*Challenge:* Copy out every line of the rows below, changing "LEGAL" to "TERMS" and leaving everything else as it is.

[Saved entries]
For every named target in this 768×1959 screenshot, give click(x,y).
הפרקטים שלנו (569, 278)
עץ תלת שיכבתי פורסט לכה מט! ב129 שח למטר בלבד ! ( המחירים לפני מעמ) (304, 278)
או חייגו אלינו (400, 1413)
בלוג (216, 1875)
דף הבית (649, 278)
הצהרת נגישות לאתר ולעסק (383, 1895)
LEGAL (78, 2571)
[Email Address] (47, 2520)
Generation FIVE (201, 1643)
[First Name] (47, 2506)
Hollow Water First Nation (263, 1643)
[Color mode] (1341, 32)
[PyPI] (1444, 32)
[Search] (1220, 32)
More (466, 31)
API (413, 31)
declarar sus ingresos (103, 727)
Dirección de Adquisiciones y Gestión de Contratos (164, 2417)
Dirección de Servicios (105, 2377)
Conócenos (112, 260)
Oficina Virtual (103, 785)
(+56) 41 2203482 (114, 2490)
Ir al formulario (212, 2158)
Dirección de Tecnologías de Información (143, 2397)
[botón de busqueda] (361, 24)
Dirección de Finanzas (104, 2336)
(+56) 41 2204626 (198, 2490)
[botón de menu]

*Result:*
For every named target in this 768×1959 screenshot, give click(x,y).
הפרקטים שלנו (569, 278)
עץ תלת שיכבתי פורסט לכה מט! ב129 שח למטר בלבד ! ( המחירים לפני מעמ) (304, 278)
או חייגו אלינו (400, 1413)
בלוג (216, 1875)
דף הבית (649, 278)
הצהרת נגישות לאתר ולעסק (383, 1895)
TERMS (78, 2571)
[Email Address] (47, 2520)
Generation FIVE (201, 1643)
[First Name] (47, 2506)
Hollow Water First Nation (263, 1643)
[Color mode] (1341, 32)
[PyPI] (1444, 32)
[Search] (1220, 32)
More (466, 31)
API (413, 31)
declarar sus ingresos (103, 727)
Dirección de Adquisiciones y Gestión de Contratos (164, 2417)
Dirección de Servicios (105, 2377)
Conócenos (112, 260)
Oficina Virtual (103, 785)
(+56) 41 2203482 (114, 2490)
Ir al formulario (212, 2158)
Dirección de Tecnologías de Información (143, 2397)
[botón de busqueda] (361, 24)
Dirección de Finanzas (104, 2336)
(+56) 41 2204626 (198, 2490)
[botón de menu]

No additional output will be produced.